Through my 20's, like many others of my generation, I was comfortable with the freedoms in America and I took them for granted.  I had a growing sense of mistrust with our government and felt we were being manipulated by the media and I would complain to my parents that America was an unjust country. Now, let me just say that there is a lot of media manipulation and plenty of injustice in America, but what I am more interested in just now is the historical context for all of this and where we can go.  My parents lived through a dark mark in human history and they have gratitude each day for the freedoms we enjoy here in America.  And those freedoms are here because of men and women that dared to see and demand for more than what was given to them.  Yes, they fought and died in wars, but they fought for something so much bigger than themselves.  And they knew about a better life to be had because of people who dared to speak it and write it and live it.

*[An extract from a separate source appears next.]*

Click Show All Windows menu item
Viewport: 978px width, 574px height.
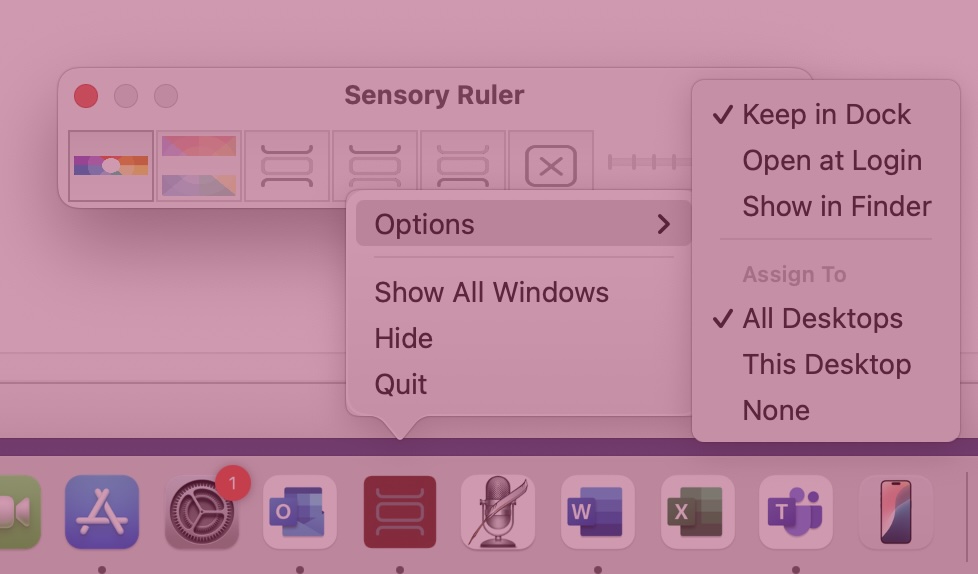tap(491, 293)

The 4 of July, was never really a big deal for me, but as I have developed and studied more of the history, I see how inspired our revolutionary forefathers and foremothers were. And I am grateful for their vision and what they made possible for all of us. The United States, as messy as it's been, was founded and is still being found in the spirit of making life better for everyone.  This is a process and more than ever, I want to be part of it. I want to be a freedom founder of our time. How can we dream out loud a vision of the future that gives thanks to where we've come from but isn't afraid to move on? How can we foster more liberty in each other? The American flag itself beckons us higher.  In the words of Eran Shalev, " … in the 1770s an alternative and revolutionary political cosmology emerged and was enshrined in the new nation’s [flag]: a diffuse constellation of uniform floating stars devoid of a solar center that embodied egalitarian and republican values...The American Revolution would thus give rise to new modes of understanding and communicating the political order: no kingly star overshadowed and dominated others; together they constituted a novel political system in which a plurality of individual stars held together, comprising a unity that was more perfect than its discrete parts.”